Ele acrescentou: “A comunidade internacional não deve permitir que outro capítulo do genocídio no Irão seja enterrado sem consequências.

“A ação internacional urgente, incluindo medidas no sentido da responsabilização através de um sistema judicial internacional independente, já deveria ter sido suficiente para quebrar o ciclo de derramamento de sangue e impunidade.”

Uma garagem de ônibus incendiada foi danificada durante recentes protestos antigovernamentais em Teerã, Irã, em 21 de janeiro de 2026

Uma garagem de ônibus incendiada foi danificada durante recentes protestos antigovernamentais em Teerã, Irã, em 21 de janeiro de 2026

Famílias e residentes reúnem-se no gabinete do legista de Kahrizak em frente a filas de sacos para cadáveres enquanto procuram familiares mortos durante a violenta repressão dos protestos do regime, em 13 de janeiro de 2026.

Famílias e residentes reúnem-se no gabinete do legista de Kahrizak em frente a filas de sacos para cadáveres enquanto procuram familiares mortos durante a violenta repressão dos protestos do regime, em 13 de janeiro de 2026.

No final da semana passada, Donald Trump alertou o Irão que os EUA estavam a “observar” e tinham uma armada a dirigir-se para a região, após protestos que muitos acreditavam que levariam Trump a atacar Teerão.

Falando sobre o Air Force One, quando regressava do Fórum Económico Mundial em Davos, na quinta-feira passada, Trump reiterou que “estamos a olhar para o Irão”.

Isto inclui navios militares que se dirigem para a região, se necessário.

“Temos uma grande flotilha vindo nessa direção. Veremos o que acontece. Temos uma grande força indo para o Irã”, disse Trump.

‘Prefiro não ver nada acontecer, mas estamos observando-os bem de perto.’

Movimentos militares recentes viram os F-15 Strike Eagles dos EUA chegarem à Jordânia como parte de um desenvolvimento estratégico maior que inclui o trânsito para oeste do grupo de ataque do porta-aviões USS Abraham Lincoln.

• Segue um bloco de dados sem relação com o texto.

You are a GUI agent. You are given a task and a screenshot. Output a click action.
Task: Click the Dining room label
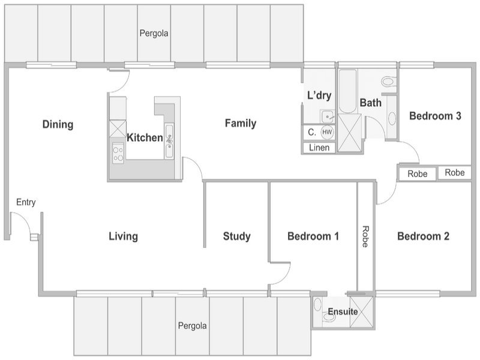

Actualmente deslocando-se do Mar da China Meridional para o Golfo Pérsico, a Marinha está armada com destróieres, caças furtivos F-35 e aeronaves com interferência electrónica.

Ele alertou que as forças dos EUA, incluindo uma “enorme armada”, poderiam ter de atacar Teerã, mas acrescentou: “Talvez não tenhamos de usá-la, veremos”.

Carros pegam fogo nas ruas em protesto contra a desvalorização da moeda, em Teerã, Irã, em 8 de janeiro de 2026.

Carros pegam fogo nas ruas em protesto contra a desvalorização da moeda, em Teerã, Irã, em 8 de janeiro de 2026.

Um outdoor mostrando um porta-aviões dos EUA danificado com aviões de guerra desativados no convés e uma placa escrita em farsi e inglês é visto na Praça Enkelab-e-Islami (Revolução Islâmica) em Teerã.

Um outdoor mostrando um porta-aviões dos EUA danificado com aviões de guerra desativados no convés e uma placa escrita em farsi e inglês é visto na Praça Enkelab-e-Islami (Revolução Islâmica) em Teerã.

A afirmação surge num contexto de tensões crescentes na região do Golfo, para onde os EUA continuam a transferir meios militares, incluindo grupos de ataque de porta-aviões e caças a jacto.

Quando a CNBC o pressionou na quinta-feira sobre se o movimento de ativos era um “prelúdio para o que está por vir”, Trump permaneceu em silêncio.

“Bem, esperamos que não sejam tomadas mais medidas, mas, você sabe, estão a disparar contra pessoas indiscriminadamente nas ruas”, disse o presidente, referindo-se à agitação civil e aos protestos.